Required task 1:
Turn the paragraph starting "The compiler takes a simple masked" in the sprite compiler description into a short list that keeps its main facts.
Required task 2:
Write the next part of the sprite compiler description, starting right after its last sentence.

Source document:
Synopsis
A sprite compiler that targets 16-bit 65816 assembly code on the Apple IIgs computer. The sprite compiler uses informed search techniques to generate optimal code for whole-sprite rendering.
Example
The compiler takes a simple masked, sparse byte sequence which are represented by (data, mask, offset) tuples. During the search, it tracks the state of the 65816 CPU registers in order to find an optimal sequence of operations to generated the sprite data. The space of possible actions are defined by the subclasses of the CodeSequence class.

Items:
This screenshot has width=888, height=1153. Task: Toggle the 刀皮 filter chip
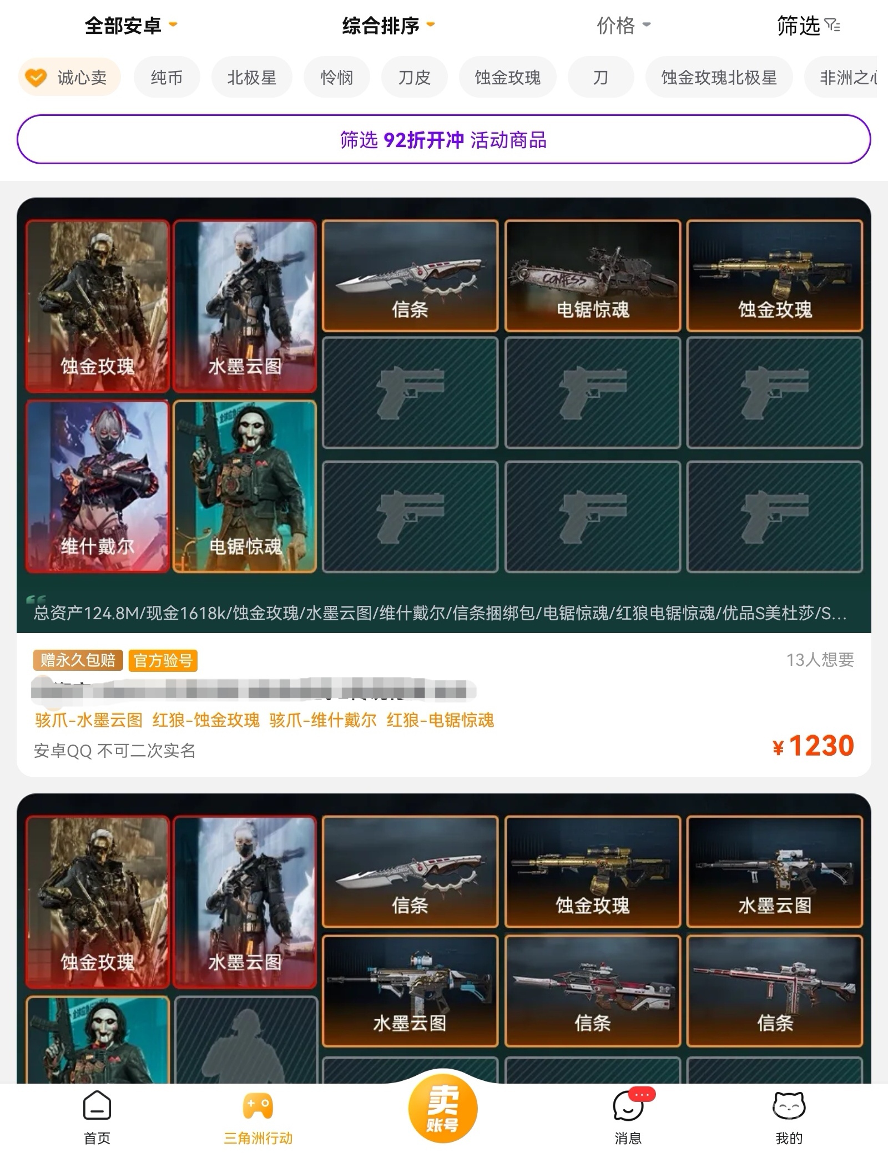coord(415,78)
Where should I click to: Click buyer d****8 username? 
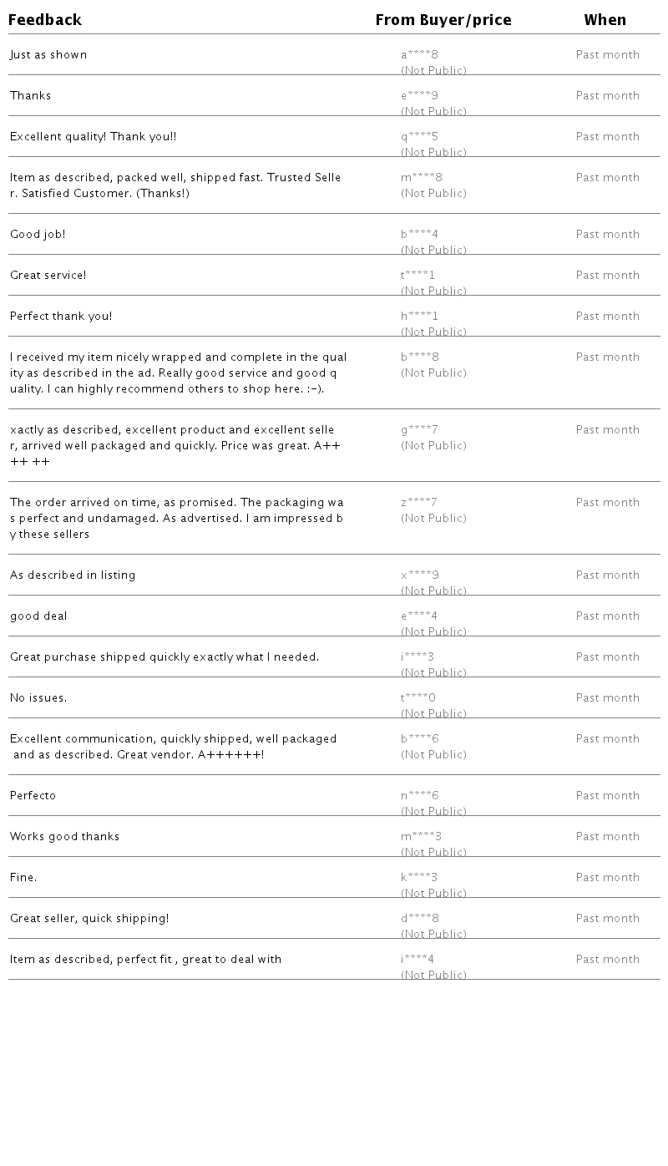[x=419, y=919]
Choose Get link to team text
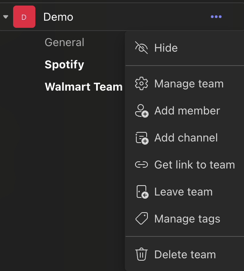 pos(194,165)
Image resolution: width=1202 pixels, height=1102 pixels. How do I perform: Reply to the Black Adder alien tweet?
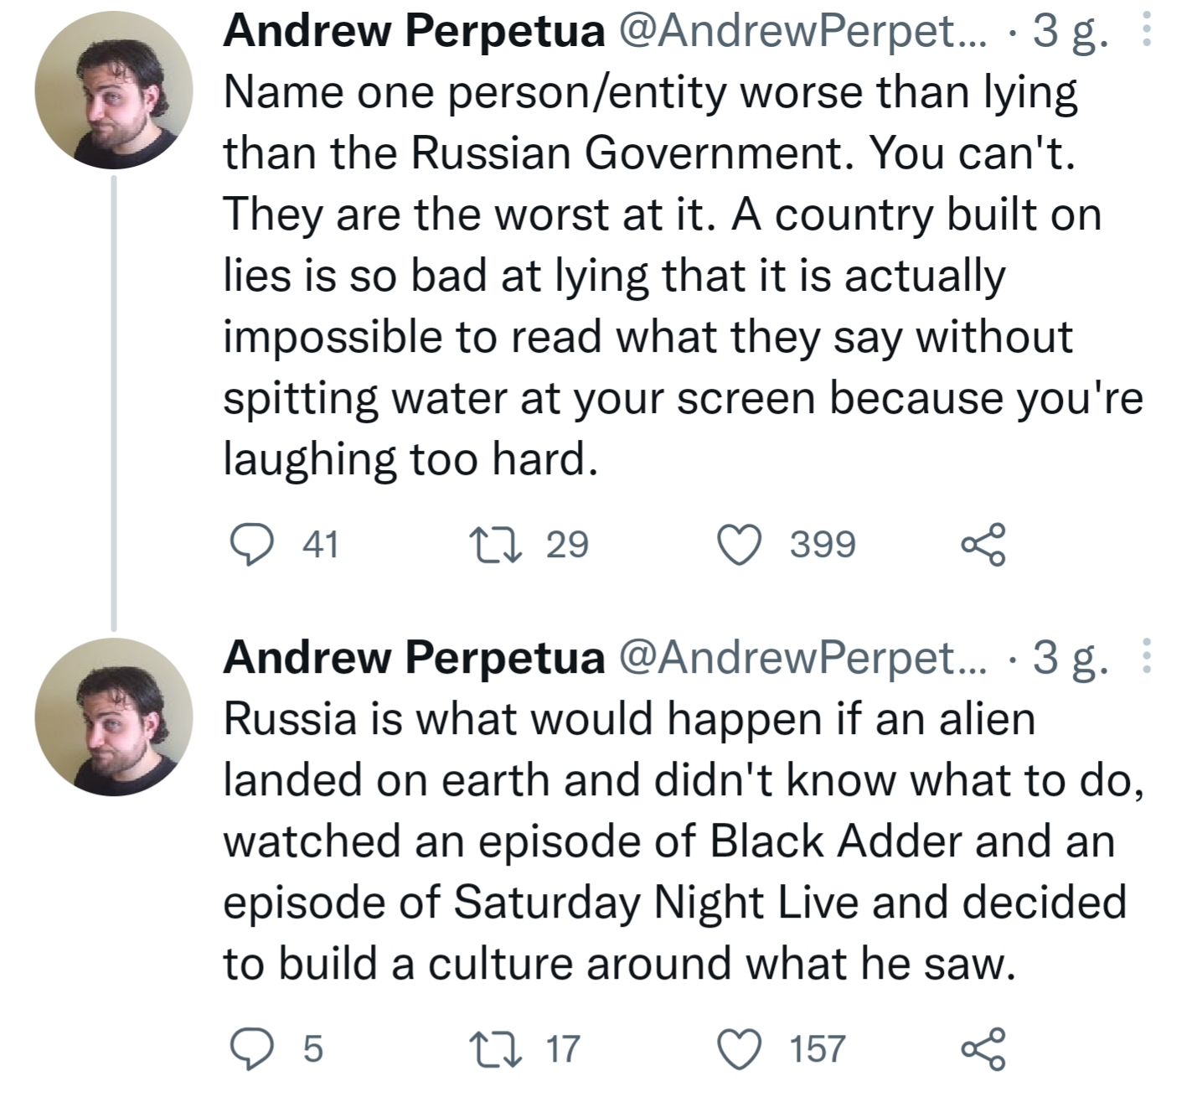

Answer 1:
- The compiler's input is a simple masked, sparse byte sequence, given as (data, mask, offset) tuples.
- While it searches, it keeps track of the 65816 CPU registers.
- This lets it find the best sequence of operations to produce the sprite data.
- The subclasses of the CodeSequence class define the possible actions.

Answer 2:
Currently, the compiler can only handle short, unmasked sequences, but it does correctly find optimal code sequences. Here is a sample of the code that the compiler generates
Data = $11
TCS ; 2 cycles
SEP #$10 ; 3 cycles
LDA #$11 ; 2 cycles
STA 00,s ; 4 cycles
REP #$10 ; 3 cycles
; Total Cost = 14 cycles
Data = $11 $22
TCS ; 2 cycles
LDA #$2211 ; 3 cycles
STA 00,s ; 5 cycles
; Total Cost = 10 cycles
Data = $11 $22 $22
TCS ; 2 cycles
LDA #$2222 ; 3 cycles
STA 02,s ; 5 cycles
LDA #$2211 ; 3 cycles
STA 01,s ; 5 cycles
; Total Cost = 18 cycles
Data = $11 $22 $11 $22
TCS ; 2 cycles
LDA #$2211 ; 3 cycles
STA 00,s ; 5 cycles
STA 02,s ; 5 cycles
; Total Cost = 15 cycles
Data = $11 $22 $33 $44 $55 $66
ADC #5 ; 3 cycles
TCS ; 2 cycles
PEA $6655 ; 5 cycles
PEA $4433 ; 5 cycles
PEA $2211 ; 5 cycles
; Total Cost = 20 cycles
Data = $11 $22 $11 $22 $11 $22 $11 $22
ADC #7 ; 3 cycles
TCS ; 2 cycles
LDA #$2211 ; 3 cycles
PHA ; 4 cycles
PHA ; 4 cycles
PHA ; 4 cycles
PHA ; 4 cycles
; Total Cost = 24 cycles
Data = ($11, 0), ($11, 160), ($11, 320)
A simple sprite three lines tall.
TCS ; 2 cycles
SEP #$10 ; 3 cycles
LDA #$11 ; 2 cycles
PHA ; 3 cycles
STA A1,s ; 4 cycles
REP #$10 ; 3 cycles
TSC ; 2 cycles
ADC #321 ; 3 cycles
TCS ; 2 cycles
SEP #$10 ; 3 cycles
LDA #$11 ; 2 cycles
PHA ; 3 cycles
REP #$10 ; 3 cycles
; Total Cost = 35 cycles
Limitations
-
The search is quite memory intensive and grows too fast to handle multi-line sprite data yet. Future versions will incorporate more aggressive heuristic and Iterative Deepening A-Star search to mitigate the memory usage.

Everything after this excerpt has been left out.